Start of Given text

Feds Probe Waste Deal

A federal investigation into a waste treatment contract approved by the Detroit City Council late last year focuses on four council members as well as staffers, city employees, and people outside city governments, according to the Detroit Free Press, which broke the story of the probe last week.

Last November the council approved by a vote of 5 to 4 a controversial contract that would give Houston-based Synagro Technologies Inc. $47 million a year to process some of Detroit’s sewage waste into fertilizer and incinerate the rest. As part of the deal, the city’s aging incinerators were replaced. Union workers and environmentalists both opposed the deal.

The probe has been going on for months and includes video and audio surveillance evidence of bribe taking — including possible evidence of council president pro tempore Monica Conyers taking money from a top executive of the company that won the contract, the Detroit News reported. A long-time top aide to council President Ken Cockrel Jr. resigned last week after a video surfaced showing him taking a $4,000 from a Synagro executive.

Cockrel has since met with the Federal Bureau of Investigation and has said he was told he is not a target in the probe. Conyers has been absent since June 28, saying she is recovering from minor surgery.

The FBI reportedly has caught a top Synagro executive, James Rosendall, giving payments to various city employees in connection with the contract. Rosendall is cooperating with the FBI.

End of Given text

● **Task A**:
Retype the part of the waste deal article starting at "The FBI reportedly" and ending at "with the FBI.".
● **Task B**:
Using the waste deal article, say whether each statement agrees with it, and quote the deciding words: (i) The city council approved the Synagro contract by a vote of 5 to 4. (ii) Union workers supported the deal. (iii) James Rosendall is cooperating with the FBI.
The records aren't needed for this work.

Start of Records provided

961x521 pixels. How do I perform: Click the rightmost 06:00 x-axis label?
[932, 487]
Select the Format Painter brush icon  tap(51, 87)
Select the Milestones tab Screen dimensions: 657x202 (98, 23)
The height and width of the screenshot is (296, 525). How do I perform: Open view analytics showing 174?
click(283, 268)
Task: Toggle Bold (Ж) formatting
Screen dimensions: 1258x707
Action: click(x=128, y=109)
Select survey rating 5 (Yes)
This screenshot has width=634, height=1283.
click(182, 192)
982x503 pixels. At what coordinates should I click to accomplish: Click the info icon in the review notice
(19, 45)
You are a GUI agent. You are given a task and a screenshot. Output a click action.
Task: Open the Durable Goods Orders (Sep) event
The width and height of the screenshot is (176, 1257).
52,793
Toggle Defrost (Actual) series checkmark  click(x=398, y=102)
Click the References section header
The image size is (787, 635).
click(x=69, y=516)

End of Records provided

● **Reply A**:
The FBI reportedly has caught a top Synagro executive, James Rosendall, giving payments to various city employees in connection with the contract. Rosendall is cooperating with the FBI.

● **Reply B**:
(i) Yes: "the council approved by a vote of 5 to 4 a controversial contract"
(ii) No: "Union workers and environmentalists both opposed the deal."
(iii) Yes: "Rosendall is cooperating with the FBI."